Discipline as game helps parent avoid conflict

My little girl, Tara, is sometimes sugar-sweet and other times she is unbearably irritating. How can I get her out of a bad mood when she has not really done anything to deserve punishment?

I would suggest that you take her in your arms and talk to her in this manner:

“I don’t know whether you’ve noticed it or not, Tara, but you have two personalities. A personality is a way of acting and talking and behaving. One of your personalities is sweet and loving. No one could possibly be more lovable and happy when this personality is in control. It likes to work and looks for ways to make the rest of the family happy.

“But all you have to do is press a little red button, ‘ding,’ and out comes another personality. It is cranky and noisy and silly. It wants to fight with your brother and disobey your mom. It gets up grouchy in the morning and complains all day.

“Now Tara, I know that you can press the button for the neat personality or you can call up the unpleasant one. Sometimes you need help to make you want to press the right button. That’s where I come in. If you keep on pressing the wrong button, like you have been today, then I’m going to make you uncomfortable one way or the other. I’m tired of the cranky character, and I want to see the grinny one. Can we make a deal?”

When discipline becomes a game, as in a conversation such as this, then you’ve achieved your purpose without conflict and animosity.

Many of our friends have begun to home-school their children with seemingly positive results. My wife and I are considering this possibility as well, but aren’t quite sure. What are your views on this educational option? What would you do in my shoes?

This is a subject on which my mind has changed dramatically over the years. There was a time when I subscribed wholeheartedly to the notion that early formal childhood education was vital to the child’s intellectual well-being. That was widely believed in the ’60s and ’70s. I no longer accept that idea and favor keeping kids with their parents for a longer time.

Raymond Moore, author of “School Can Wait” and an early leader of the home-schooling movement, had a great influence on me in this regard. The research now validates the wisdom of keeping boys and girls in a protected environment until they have achieved a greater degree of maturity. Not only do they benefit emotionally from that delay, but they typically make better progress academically. That’s why home-schooled individuals often gain entrance to the most prestigious universities and colleges in the country. What their parents can teach young children in informal one-on-one interactions surpasses what their little minds can absorb sitting among 25 age mates in a classroom.

You asked what I would do in your shoes? If Shirley and I were raising our children again, we would home-school them at least for the first few years.

Would you speak to the impact of what has been called “the absentee father” — especially during the tougher years of adolescence?

It is stating the obvious, I suppose, to say that fathers are desperately needed at home during the teen years. In their absence, mothers are left to handle disciplinary problems alone.

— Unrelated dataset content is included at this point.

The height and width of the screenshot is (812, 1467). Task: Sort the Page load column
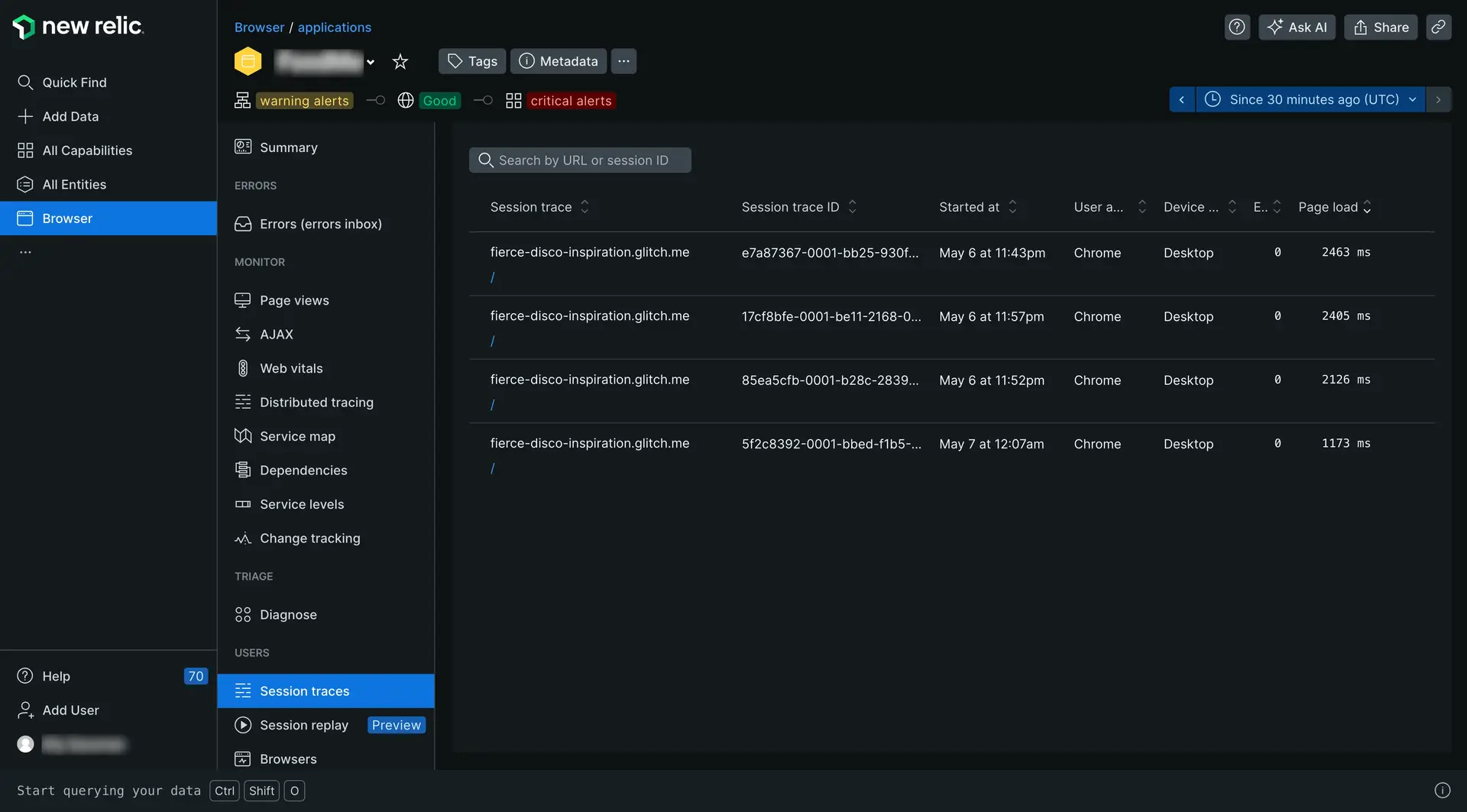1367,207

This is occurring in millions of families headed by single mothers today, and heaven only knows how difficult their task has become. Not only are they doing a job that should have been shouldered by two; they must also deal with behavioral problems that fathers are more ideally suited to handle. It is generally understood that a man’s larger size, deeper voice and masculine demeanor make it easier for him to deal with defiance in the younger generation.

Many mothers raise their teenagers alone and do the job with excellence, but it is a challenging assignment.